1 Million Homes to Be Repossessed in 2010!
The national foreclosure numbers continue to bounce around a bit, rising here, falling there, but at a very high level.
However, the days of letting troubled homeowners sit in limbo for months or years are long gone.
Banks are moving to seize homes and then unload them on the real estate market. Of course, the timing could not be better, coming just as prices falter and sales plunge with the end of the home buyer tax credit, but that’s a story/rant for another day.
Overall, the pace with which banks are seizing homes is escalating dramatically as we hurtle towards that dubious, 1-million-homes-repossessed milestone.
Bank repossessions jumped 5 percent from the first quarter and are a whopping 38 percent over the second quarter of 2009. The grand tally of 269,062 homes seized set a new quarterly high, RealtyTrac finds.
OK, so how is Massachusetts doing in all this frenzy of foreclosure activity?
Well, not so hot.
It’s easy to fall into the trap of comparing the Bay State with foreclosure disaster zones like Nevada and Arizona.

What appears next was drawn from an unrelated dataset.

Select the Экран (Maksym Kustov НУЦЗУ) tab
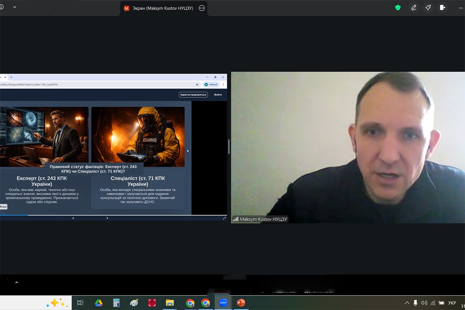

We are not in that league.
But Massachusetts still had nearly 23,000 homes and condos hit with foreclosure filings and actions during the first half of the year. That’s a 24 percent jump from the first half of 2009.
In fact the total number of foreclosure filings in Massachusetts is very close to the numbers seen in New York and Pennsylvania, at more than 24,000 and 27,000 respectively.
Of course, our two fellow Northeastern states are also much larger. Our beloved Bay State, at 6.3 million strong, has less than a third of New York’s population and about half of Pennsylvania’s.
That’s certainly no reason to pat ourselves on the back. Rather, what has gone so wrong here in Massachusetts?